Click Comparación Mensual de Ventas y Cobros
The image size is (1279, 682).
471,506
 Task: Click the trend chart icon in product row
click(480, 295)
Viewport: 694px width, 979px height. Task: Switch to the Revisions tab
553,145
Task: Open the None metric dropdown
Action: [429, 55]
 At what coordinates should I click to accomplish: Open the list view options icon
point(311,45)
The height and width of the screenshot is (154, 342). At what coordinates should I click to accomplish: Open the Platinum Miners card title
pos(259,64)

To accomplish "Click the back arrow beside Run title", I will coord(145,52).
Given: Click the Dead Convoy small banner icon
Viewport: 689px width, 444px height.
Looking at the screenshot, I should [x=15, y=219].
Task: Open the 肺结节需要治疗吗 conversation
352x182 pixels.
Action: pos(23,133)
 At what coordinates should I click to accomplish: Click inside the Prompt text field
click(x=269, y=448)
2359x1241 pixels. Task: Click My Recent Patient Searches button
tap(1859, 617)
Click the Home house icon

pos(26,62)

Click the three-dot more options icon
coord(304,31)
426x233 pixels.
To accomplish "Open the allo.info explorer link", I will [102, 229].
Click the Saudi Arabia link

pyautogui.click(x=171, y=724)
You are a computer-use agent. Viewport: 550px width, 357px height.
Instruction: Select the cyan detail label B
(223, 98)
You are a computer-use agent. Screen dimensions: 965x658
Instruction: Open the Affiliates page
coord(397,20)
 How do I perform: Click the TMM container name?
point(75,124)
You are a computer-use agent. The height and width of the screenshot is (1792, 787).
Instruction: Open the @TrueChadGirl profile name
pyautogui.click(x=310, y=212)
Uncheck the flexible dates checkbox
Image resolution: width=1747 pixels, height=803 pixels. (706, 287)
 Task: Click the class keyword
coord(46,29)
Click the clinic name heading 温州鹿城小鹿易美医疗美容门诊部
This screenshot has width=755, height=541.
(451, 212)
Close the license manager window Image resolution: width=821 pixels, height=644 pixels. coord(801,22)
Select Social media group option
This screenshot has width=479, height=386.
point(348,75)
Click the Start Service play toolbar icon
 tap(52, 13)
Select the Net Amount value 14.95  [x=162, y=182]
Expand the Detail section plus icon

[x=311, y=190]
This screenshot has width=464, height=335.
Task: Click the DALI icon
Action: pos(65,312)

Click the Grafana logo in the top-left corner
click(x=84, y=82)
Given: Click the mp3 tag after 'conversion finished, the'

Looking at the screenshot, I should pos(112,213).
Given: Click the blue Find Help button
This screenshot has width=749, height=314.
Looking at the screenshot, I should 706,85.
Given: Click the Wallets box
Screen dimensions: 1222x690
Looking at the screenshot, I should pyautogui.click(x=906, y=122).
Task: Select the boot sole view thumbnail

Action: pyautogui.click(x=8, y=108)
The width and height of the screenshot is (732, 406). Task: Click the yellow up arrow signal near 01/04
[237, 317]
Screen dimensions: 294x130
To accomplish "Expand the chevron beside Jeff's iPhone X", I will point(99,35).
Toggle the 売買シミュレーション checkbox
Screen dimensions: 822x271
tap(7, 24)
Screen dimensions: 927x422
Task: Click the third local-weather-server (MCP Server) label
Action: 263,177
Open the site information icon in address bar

# Task item:
Within the records, filter for lines that contain the word "beside" and show each one.

# Response to this exercise:
To accomplish "Click the back arrow beside Run title", I will coord(145,52).
To accomplish "Expand the chevron beside Jeff's iPhone X", I will point(99,35).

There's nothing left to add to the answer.